See How Much Sweatshop-Made Clothing Gets Trashed Every Two Minutes
Finding a cute outfit at a bargain price is usually what’s on the mind of most shoppers. But for the past two weeks, visitors at a popular mall in Hong Kong have been confronted by an art installation that turns the spotlight on the dark side of consumption. YWaste?, a series of letters packed with clothing items installed at the popular K11 mall in the Tsim Sha Tsui district, illustrates how out of control our textile waste problem has become.
The exhibit is the brainchild of Redress, a Hong Kong–based nonprofit that works to promote environmental sustainability in the fashion industry. The organization teamed up with students from a local university to construct the massive sculpture. The YWaste? letters are stuffed with nearly 800 pounds of trashed shirts, pants, skirts, and dresses—the same amount that’s dumped into landfills in Hong Kong every two minutes.
So, Why Should You Care? “We are now buying and treating clothes like disposable goods," reads a statement from Redress about the exhibit. "When we consume so much, we tend to dispose of more and this unpalatable pattern of clothing waste, which we see in Hong Kong and elsewhere in the world, is creating vast negative environmental and social impacts.”

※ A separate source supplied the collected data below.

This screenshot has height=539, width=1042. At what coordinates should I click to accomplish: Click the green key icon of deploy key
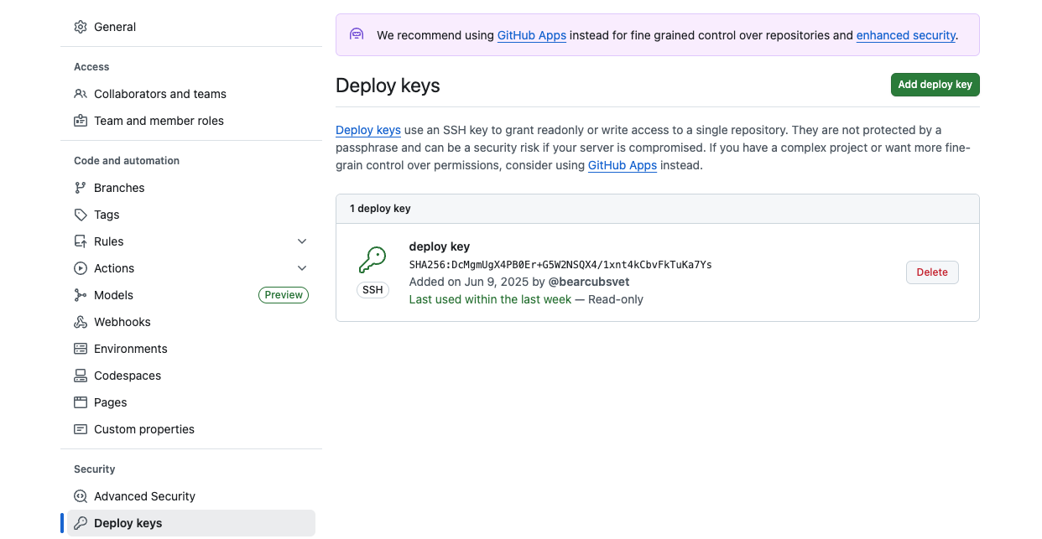372,261
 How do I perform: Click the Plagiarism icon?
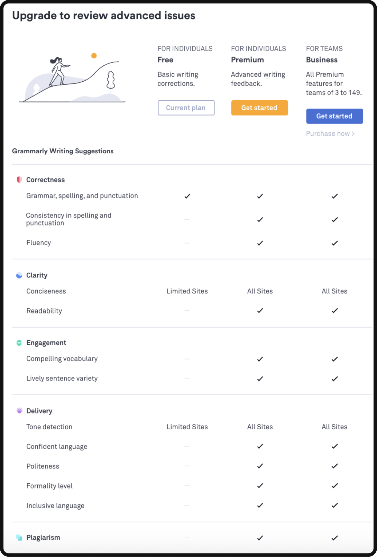(x=19, y=538)
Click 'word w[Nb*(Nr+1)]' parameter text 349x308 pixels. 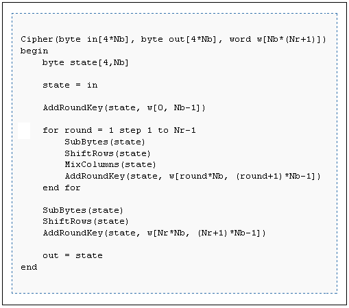coord(278,39)
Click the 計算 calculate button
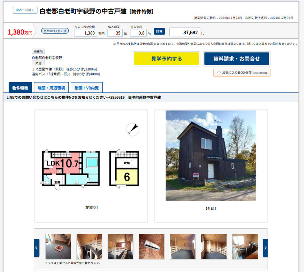The image size is (304, 272). point(159,31)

Textile waste isn’t only a problem in Asia. Each year, landfills in New York receive 1.4 billion pounds of discarded tops, bottoms, tablecloths, and towels—a situation that led the state to launch a massive recycling drive last year. But treating clothing as a disposable commodity also has a human cost. Much of the fast fashion that we buy, wear a few times, and then toss out is produced in sweatshops.
Working conditions in the sweatshops are known to be horrific—and sometimes they can be fatal. In 2013 the Rana Plaza factory collapse in Dhaka, Bangladesh, killed more than 1,100 people and injured more than 2,500 others. It led major companies such as Walmart, Gap, and Sears to create the Alliance for Bangladesh Worker Safety, but enforcement of worker-safety regulations is unknown, and a sobering 60 percent of brands have no real idea what kind of circumstances their ready-for-mass-consumption items are manufactured under.
Redress and other activists hope that if people are informed about what's going on, they'll start to demand more ethical fashion. To that end, along with getting shoppers' attention with YWaste?, Redress passed out information educating them about minimizing clothing waste. Perhaps the cute outfits that went home from K11 over the past weeks will end up recycled instead of in the garbage.